Orientações internas utilizadas na correção da redação do Enem 2025 revelam ajustes na forma de aplicação dos critérios oficiais, segundo documentos e relatos de corretores. As mudanças, não divulgadas previamente aos candidatos, teriam contribuído para a redução inesperada das notas de muitos participantes em relação a edições anteriores do exame.
Entre os pontos alterados está a análise da progressão textual. A avaliação deixou de seguir parâmetros quantitativos e passou a depender de classificações mais subjetivas sobre o uso de conectivos, o que resultou em interpretações distintas entre corretores e maior variação nas notas atribuídas.

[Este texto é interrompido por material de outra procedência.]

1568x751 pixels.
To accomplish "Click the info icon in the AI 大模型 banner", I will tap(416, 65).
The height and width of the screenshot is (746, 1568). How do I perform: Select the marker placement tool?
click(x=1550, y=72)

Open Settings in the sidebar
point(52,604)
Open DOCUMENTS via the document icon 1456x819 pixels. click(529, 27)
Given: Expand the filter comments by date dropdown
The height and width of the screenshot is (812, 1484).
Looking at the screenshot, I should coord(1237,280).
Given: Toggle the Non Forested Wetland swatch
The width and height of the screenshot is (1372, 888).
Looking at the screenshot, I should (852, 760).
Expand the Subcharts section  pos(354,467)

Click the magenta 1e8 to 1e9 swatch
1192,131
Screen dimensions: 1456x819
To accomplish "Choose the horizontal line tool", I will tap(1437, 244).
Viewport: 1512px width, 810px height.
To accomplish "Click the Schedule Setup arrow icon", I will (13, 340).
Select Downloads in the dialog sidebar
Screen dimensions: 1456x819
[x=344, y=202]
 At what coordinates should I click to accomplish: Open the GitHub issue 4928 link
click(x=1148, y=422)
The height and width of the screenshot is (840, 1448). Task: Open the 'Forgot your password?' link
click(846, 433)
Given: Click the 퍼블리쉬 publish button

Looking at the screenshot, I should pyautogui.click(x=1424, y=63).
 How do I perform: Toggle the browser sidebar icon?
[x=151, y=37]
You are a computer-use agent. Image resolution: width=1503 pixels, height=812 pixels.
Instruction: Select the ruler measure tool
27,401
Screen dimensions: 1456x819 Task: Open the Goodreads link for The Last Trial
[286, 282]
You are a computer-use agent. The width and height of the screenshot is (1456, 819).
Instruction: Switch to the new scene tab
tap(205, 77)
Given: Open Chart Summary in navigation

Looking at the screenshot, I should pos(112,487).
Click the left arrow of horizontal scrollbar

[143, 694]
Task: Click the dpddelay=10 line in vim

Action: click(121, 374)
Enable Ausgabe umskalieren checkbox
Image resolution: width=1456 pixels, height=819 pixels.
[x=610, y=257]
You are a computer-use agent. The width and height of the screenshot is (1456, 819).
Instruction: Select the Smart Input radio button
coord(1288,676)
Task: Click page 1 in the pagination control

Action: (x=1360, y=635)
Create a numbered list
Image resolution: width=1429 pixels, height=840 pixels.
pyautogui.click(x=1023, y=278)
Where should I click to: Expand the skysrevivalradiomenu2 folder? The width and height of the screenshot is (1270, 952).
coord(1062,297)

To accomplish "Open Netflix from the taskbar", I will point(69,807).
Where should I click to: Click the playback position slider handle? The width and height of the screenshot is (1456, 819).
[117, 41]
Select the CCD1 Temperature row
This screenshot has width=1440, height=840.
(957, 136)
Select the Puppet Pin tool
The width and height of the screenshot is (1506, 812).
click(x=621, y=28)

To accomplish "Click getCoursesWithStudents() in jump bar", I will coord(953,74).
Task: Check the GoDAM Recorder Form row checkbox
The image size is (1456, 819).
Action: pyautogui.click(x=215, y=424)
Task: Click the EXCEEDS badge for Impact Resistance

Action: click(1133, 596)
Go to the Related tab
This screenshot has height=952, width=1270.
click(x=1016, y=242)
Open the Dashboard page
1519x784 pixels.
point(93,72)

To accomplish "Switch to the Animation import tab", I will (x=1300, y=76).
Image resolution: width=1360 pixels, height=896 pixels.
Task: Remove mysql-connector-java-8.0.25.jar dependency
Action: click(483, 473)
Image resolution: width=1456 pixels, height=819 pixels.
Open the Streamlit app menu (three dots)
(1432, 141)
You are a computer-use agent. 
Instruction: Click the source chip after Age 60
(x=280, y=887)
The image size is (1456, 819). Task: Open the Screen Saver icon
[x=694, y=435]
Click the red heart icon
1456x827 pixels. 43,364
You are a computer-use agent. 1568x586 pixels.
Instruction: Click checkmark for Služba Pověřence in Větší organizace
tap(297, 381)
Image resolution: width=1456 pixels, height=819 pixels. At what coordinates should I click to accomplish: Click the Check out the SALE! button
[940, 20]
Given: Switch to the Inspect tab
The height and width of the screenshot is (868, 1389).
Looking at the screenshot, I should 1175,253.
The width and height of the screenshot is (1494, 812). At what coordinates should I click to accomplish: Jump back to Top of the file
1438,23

Houve ainda endurecimento na penalização de textos que apresentaram falhas na proposta de intervenção. Uma orientação específica determinou desconto mais severo quando o elemento “ação” não estivesse claramente definido, mesmo que os demais itens exigidos estivessem presentes na conclusão do texto.
Além disso, referências socioculturais consideradas genéricas passaram a impactar mais de uma competência na correção, ampliando o efeito negativo sobre a pontuação final. O Inep reiterou que os critérios não foram alterados e que o modelo de correção manteve o mesmo padrão, com dupla avaliação e revisão em casos de divergência.